-- READING TEXT follows --
Brussels has called for the power to borrow €750bn to bankroll recovery efforts after the coronavirus crisis, warning that failure to act would leave the EU permanently fractured along economic lines.
European Commission president Ursula von der Leyen is urging a transformation of the EU’s central finances that will allow it to raise unprecedented sums from the capital markets and hand out the bulk of the proceeds as grants to hard-pressed member states.
As previously reported by the FT, the commission chief is also proposing a suite of new EU taxes and levies to pay back the debt over the coming decades — hitting everything from tech giants to carbon emissions — to raise tens of billions of euros a year.
Her plans, to be presented on Wednesday afternoon, follow a high-profile joint proposal from Germany and France, which last week endorsed a recovery fund of €500bn, all of it to be handed out in grants to hard-hit parts of the EU. The commission’s proposals match that ambition and add €250bn of further borrowing intended to fund loans to member states.
The €750bn figure was confirmed on Twitter by EU economy commissioner Paolo Gentiloni. He said that the fund was “a European turning point to face an unprecedented crisis”.
On Wednesday morning Christine Lagarde, European Central Bank president, warned that the eurozone’s economy would shrink by 8 to 12 per cent this year, a recession twice as deep as the one that followed the 2008 financial crisis.
Ms von der Leyen’s proposal, baptised “Next Generation EU”, answers a call from all EU leaders for Brussels to find a way to pump money into the regions that are suffering the most from the havoc wreaked by coronavirus. But the EU faces a formidably complex and politically-charged task forging a consensus across the 27 member states as national capitals present rival visions for Europe’s economic reconstruction.
While so-called frugal states in the north are seeking to limit or exclude the use of borrowed money for grants, southern capitals including Rome and Madrid are pushing for the EU to display greater solidarity as they warn the economic playing field is being tilted in favour of deeper-pocketed states that can afford more generous fiscal stimulus programmes.
EU officials will be focused on reactions from capitals such as The Hague and Vienna, which are determined to avoid being placed on the hook for large increases in spending.
-- READING TEXT concluded --
• PARTS OF THE EXERCISE
A) Reproduce word for word the part of the recovery fund article that begins with the words containing "European Commission president" and ends with "to member states.".
B) Name every person identified by name in the recovery fund article.
Rely only on the recovery fund article to respond.
-- COLLECTED DATA follows --
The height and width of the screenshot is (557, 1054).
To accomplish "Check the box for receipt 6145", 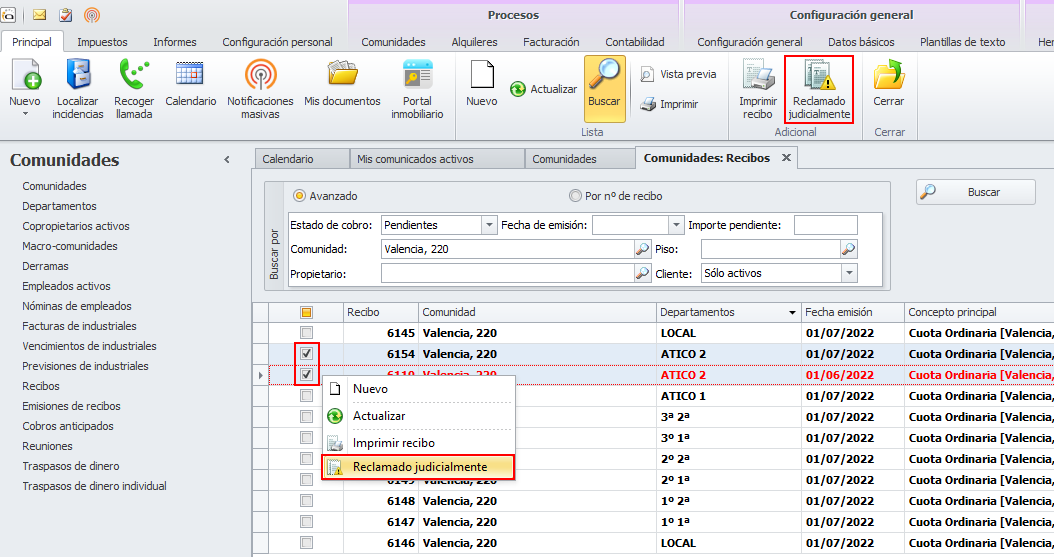I will point(307,333).
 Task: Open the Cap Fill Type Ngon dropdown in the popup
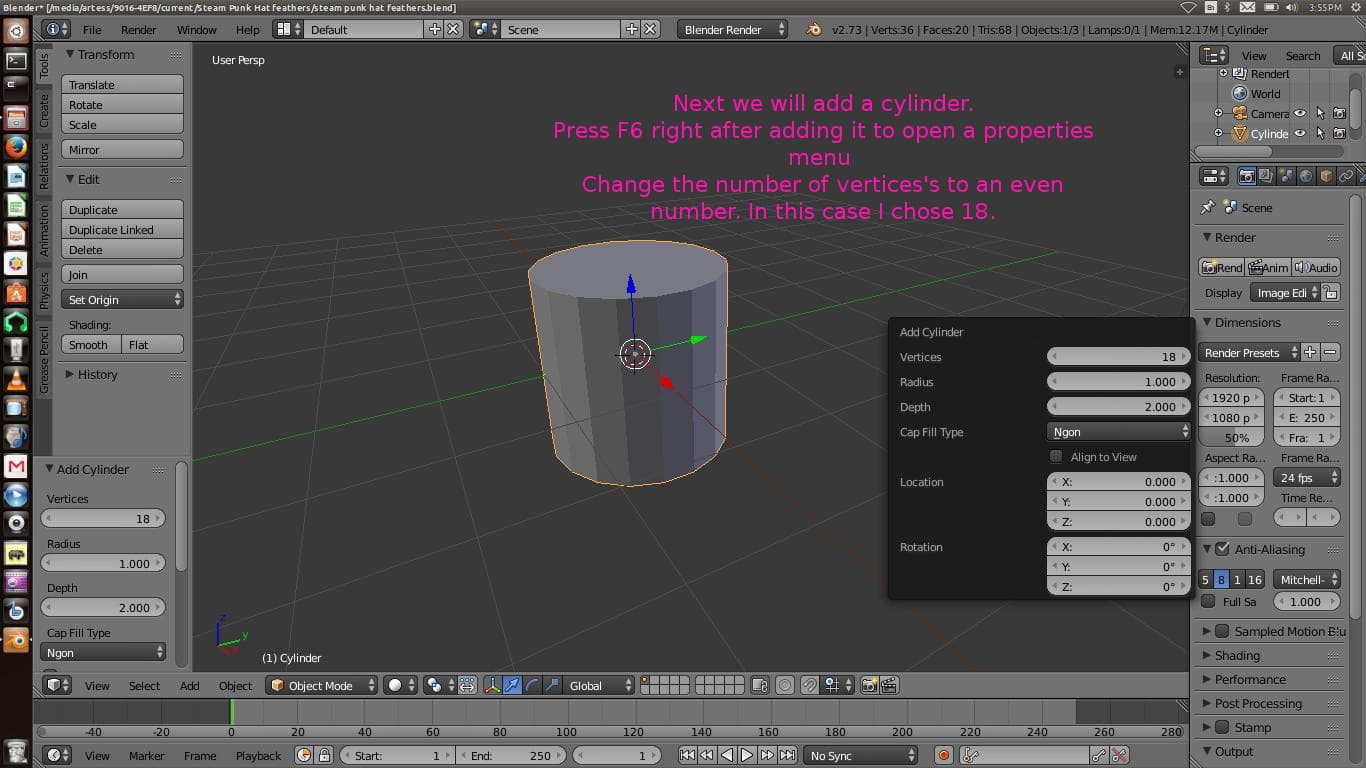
-- COLLECTED DATA concluded --
• ANSWERS BY TASK
A)
European Commission president Ursula von der Leyen is urging a transformation of the EU’s central finances that will allow it to raise unprecedented sums from the capital markets and hand out the bulk of the proceeds as grants to hard-pressed member states.
As previously reported by the FT, the commission chief is also proposing a suite of new EU taxes and levies to pay back the debt over the coming decades — hitting everything from tech giants to carbon emissions — to raise tens of billions of euros a year.
Her plans, to be presented on Wednesday afternoon, follow a high-profile joint proposal from Germany and France, which last week endorsed a recovery fund of €500bn, all of it to be handed out in grants to hard-hit parts of the EU. The commission’s proposals match that ambition and add €250bn of further borrowing intended to fund loans to member states.

B) Ursula von der Leyen, Paolo Gentiloni, Christine Lagarde